[Start of Attachment]

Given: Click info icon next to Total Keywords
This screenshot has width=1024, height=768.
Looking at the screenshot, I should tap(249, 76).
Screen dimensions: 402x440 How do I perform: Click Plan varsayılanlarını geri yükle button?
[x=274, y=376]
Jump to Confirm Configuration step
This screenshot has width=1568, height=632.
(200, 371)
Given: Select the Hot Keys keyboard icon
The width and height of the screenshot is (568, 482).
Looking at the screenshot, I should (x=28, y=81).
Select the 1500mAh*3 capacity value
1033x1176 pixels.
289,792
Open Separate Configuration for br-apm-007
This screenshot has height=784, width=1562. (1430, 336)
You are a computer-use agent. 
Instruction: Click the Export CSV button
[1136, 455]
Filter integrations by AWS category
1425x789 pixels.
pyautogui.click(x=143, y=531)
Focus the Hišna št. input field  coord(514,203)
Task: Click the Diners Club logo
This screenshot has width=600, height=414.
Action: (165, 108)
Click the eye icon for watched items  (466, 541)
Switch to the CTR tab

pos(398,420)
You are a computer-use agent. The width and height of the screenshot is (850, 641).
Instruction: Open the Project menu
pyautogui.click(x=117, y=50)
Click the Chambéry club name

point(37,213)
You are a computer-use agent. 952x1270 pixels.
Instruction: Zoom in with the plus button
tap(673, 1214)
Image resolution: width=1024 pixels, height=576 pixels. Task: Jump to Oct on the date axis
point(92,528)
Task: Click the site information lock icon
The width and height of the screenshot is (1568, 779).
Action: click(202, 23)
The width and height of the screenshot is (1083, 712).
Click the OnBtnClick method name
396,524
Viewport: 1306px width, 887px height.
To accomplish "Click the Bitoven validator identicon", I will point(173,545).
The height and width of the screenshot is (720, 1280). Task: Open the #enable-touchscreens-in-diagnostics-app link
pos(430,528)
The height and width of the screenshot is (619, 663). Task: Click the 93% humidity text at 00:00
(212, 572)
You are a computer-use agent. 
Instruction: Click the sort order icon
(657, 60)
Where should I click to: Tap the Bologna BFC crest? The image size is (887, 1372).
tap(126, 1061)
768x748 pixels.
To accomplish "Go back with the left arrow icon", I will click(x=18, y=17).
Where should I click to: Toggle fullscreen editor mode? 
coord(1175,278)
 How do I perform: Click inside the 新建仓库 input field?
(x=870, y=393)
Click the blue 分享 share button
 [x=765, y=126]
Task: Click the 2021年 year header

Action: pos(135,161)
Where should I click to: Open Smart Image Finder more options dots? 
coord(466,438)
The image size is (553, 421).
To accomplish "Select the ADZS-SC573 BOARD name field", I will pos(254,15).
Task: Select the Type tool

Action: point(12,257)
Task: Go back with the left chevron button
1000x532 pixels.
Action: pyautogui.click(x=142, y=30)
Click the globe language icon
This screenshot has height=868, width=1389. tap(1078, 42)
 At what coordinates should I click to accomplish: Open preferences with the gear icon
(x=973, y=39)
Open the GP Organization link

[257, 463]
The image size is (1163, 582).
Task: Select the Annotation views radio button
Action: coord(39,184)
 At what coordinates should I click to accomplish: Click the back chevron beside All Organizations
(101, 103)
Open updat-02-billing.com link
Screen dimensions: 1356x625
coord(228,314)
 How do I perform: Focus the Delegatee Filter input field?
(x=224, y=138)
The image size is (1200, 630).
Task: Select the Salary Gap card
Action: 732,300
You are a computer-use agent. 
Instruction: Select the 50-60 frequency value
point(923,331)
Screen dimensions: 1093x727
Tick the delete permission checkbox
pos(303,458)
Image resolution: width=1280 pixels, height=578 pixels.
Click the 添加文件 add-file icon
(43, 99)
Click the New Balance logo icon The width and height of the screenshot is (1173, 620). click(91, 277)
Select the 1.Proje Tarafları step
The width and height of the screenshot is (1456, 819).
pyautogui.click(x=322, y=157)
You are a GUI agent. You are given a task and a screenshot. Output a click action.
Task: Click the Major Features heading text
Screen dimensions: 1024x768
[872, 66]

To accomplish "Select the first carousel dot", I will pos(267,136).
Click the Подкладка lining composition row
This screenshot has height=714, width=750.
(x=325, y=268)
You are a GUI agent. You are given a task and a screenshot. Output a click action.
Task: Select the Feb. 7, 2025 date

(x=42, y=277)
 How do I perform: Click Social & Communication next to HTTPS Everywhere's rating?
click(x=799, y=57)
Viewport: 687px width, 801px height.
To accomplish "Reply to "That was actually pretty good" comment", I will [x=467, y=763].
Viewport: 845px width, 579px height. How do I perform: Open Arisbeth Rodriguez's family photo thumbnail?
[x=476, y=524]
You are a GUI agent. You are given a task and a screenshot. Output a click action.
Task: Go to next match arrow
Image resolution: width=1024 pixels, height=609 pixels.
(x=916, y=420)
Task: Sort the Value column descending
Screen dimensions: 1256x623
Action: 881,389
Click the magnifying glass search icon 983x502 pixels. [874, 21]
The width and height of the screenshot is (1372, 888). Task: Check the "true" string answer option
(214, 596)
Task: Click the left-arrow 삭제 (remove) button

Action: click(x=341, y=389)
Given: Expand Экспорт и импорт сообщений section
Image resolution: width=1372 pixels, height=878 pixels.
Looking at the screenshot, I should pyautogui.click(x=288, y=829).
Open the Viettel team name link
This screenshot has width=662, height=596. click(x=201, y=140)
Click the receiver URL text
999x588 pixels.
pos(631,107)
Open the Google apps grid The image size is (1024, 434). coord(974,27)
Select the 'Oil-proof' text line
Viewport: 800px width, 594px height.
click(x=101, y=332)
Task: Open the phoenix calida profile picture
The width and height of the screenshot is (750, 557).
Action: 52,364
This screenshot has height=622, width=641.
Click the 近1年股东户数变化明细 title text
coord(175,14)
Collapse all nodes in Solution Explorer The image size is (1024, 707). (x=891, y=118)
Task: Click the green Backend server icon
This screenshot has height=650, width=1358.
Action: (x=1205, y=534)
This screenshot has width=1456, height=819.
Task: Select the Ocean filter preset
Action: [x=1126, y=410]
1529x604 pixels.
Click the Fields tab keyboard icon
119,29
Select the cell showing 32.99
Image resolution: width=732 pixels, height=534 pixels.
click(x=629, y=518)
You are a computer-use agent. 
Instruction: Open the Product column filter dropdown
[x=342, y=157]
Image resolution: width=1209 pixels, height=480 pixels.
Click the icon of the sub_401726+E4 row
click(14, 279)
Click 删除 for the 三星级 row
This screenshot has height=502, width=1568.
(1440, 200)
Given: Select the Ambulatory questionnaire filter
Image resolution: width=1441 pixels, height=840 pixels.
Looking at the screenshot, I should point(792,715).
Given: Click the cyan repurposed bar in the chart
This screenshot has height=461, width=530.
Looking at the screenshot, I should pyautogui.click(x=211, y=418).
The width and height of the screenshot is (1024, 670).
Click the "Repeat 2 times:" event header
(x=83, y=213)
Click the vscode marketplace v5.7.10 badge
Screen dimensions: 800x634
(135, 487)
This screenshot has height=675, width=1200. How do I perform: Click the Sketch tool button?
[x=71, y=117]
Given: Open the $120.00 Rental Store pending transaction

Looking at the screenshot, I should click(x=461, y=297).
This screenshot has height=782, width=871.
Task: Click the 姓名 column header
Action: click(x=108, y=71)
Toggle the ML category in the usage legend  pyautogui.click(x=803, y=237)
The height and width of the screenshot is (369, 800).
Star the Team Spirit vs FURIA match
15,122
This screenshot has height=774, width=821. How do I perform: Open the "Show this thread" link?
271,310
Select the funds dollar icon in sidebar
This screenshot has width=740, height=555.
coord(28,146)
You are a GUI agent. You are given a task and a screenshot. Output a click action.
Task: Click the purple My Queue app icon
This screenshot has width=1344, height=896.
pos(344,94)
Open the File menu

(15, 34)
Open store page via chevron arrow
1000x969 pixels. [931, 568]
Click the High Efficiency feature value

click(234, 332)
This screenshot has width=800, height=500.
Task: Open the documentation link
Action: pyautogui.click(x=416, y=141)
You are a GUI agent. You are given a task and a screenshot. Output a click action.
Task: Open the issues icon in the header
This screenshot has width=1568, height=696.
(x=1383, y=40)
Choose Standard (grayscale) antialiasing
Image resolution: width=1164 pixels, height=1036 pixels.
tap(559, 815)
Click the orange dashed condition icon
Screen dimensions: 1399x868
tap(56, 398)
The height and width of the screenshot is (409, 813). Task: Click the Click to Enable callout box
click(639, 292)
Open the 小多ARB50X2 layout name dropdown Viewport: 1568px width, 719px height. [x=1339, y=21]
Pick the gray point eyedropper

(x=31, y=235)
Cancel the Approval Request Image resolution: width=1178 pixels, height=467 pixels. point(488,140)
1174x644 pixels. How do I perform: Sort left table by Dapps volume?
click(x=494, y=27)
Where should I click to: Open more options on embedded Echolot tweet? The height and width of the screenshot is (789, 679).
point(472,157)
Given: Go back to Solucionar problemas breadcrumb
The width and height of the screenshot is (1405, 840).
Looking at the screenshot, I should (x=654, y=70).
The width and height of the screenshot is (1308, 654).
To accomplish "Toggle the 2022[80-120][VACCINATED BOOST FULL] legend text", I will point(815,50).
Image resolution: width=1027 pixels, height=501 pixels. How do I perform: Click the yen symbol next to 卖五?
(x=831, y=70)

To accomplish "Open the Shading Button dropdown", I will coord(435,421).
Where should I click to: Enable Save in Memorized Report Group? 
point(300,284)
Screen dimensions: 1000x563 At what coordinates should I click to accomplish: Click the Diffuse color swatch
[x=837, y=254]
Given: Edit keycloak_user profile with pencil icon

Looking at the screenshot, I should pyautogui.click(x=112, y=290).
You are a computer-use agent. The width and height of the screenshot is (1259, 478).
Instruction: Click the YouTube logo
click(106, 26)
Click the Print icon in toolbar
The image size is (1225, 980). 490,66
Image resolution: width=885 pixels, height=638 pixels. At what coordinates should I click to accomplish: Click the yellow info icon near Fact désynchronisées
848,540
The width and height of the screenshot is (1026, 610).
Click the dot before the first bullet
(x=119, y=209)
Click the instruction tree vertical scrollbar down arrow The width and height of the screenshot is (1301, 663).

[End of Attachment]

PROMPT: Every line of the listing above that includes "category" should be copied out.

ANSWER BOX:
Filter integrations by AWS category
Toggle the ML category in the usage legend  pyautogui.click(x=803, y=237)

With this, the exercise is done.